Testo del documento —
********************

È un leggero dolore leggere le previsioni sul turismo italiano che stanno girando in questi giorni in Rete, anche per chi è solo un utente e non è coinvolto in prima persona nel settore. Per i tre mesi dell’estate 2020 si prevedono 12,8 milioni di viaggiatori e 56 milioni di pernottamenti in meno rispetto all’estate 2019 (dati Cst per Assoturismo Confesercenti).
Una brusca frenata che cancellerà oltre 3,2 miliardi di euro di fatturato. A pesare è soprattutto il calo dei visitatori stranieri: sui 56 milioni di pernottamenti perduti, ben 43 milioni sono di turisti esteri che quest’anno non giungeranno nelle località del nostro paese, con un crollo del -43,4% rispetto all’estate 2019: quasi un dimezzamento. La flessione sarà invece più contenuta per la domanda interna dei viaggiatori italiani (-11,6%). Questo è lo scenario del mercato del turismo che quest’anno dal lato della domanda sarà autarchica e di prossimità.

********************

Cosa fare —
A – Riscrivi sotto forma di elenco puntato il paragrafo del testo sul turismo estivo che inizia con "Una brusca frenata", mantenendone i dati principali.
B – Trascrivi parola per parola il passo del testo sul turismo estivo, cominciando dalle parole "Una brusca frenata" e fermandoti dopo "e di prossimità.".
C – Riprendi il testo sul turismo estivo e proseguilo a partire dalla sua ultima frase.
I record qui non hanno alcun ruolo.

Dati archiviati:
********************

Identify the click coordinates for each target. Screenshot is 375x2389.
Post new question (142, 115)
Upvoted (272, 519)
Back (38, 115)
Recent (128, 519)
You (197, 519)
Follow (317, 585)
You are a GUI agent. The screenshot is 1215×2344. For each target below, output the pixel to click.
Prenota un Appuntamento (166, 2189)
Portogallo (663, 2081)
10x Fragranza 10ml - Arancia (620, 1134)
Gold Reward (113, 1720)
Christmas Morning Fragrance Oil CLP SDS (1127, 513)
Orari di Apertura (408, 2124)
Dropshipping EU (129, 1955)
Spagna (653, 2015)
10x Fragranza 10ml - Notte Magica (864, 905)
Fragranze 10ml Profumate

********************

Elenco risposte —
A –
- Perdita prevista: oltre 3,2 miliardi di euro di fatturato.
- Causa principale: il calo dei visitatori stranieri, che rappresentano 43 dei 56 milioni di pernottamenti perduti.
- Pernottamenti di turisti esteri: -43,4% rispetto all'estate 2019, quasi un dimezzamento.
- Domanda interna dei viaggiatori italiani: calo più contenuto, -11,6%.
- Scenario: una domanda autarchica e di prossimità.

B –
Una brusca frenata che cancellerà oltre 3,2 miliardi di euro di fatturato. A pesare è soprattutto il calo dei visitatori stranieri: sui 56 milioni di pernottamenti perduti, ben 43 milioni sono di turisti esteri che quest’anno non giungeranno nelle località del nostro paese, con un crollo del -43,4% rispetto all’estate 2019: quasi un dimezzamento. La flessione sarà invece più contenuta per la domanda interna dei viaggiatori italiani (-11,6%). Questo è lo scenario del mercato del turismo che quest’anno dal lato della domanda sarà autarchica e di prossimità.

C –
È cambiata anche la comunicazione del turismo. Innanzitutto si è drasticamente ridotta, anche perché di fatto è partita – timidamente – dalla prima metà di maggio. Sono cambiati anche i messaggi, perché oggi il turismo vende soprattutto bellezza, serenità e sicurezza: quindi le parole chiave sono per lo più tranquillità, protezione, prendersi cura, ma anche apertura e libertà, perché altrimenti il rischio è quella di creare recinti e piccole riserve.
Cambiano molto invece i media di riferimento: pochissimi spot tv da parte dei grossi gruppi, perché c’è da risparmiare, ma anche meno affissioni e stampa. Tutto si sta giocando e si giocherà sul digitale che, come abbiamo già avuto modo di leggere, come canale pubblicitario ha risentito in modo ridotto della pandemia.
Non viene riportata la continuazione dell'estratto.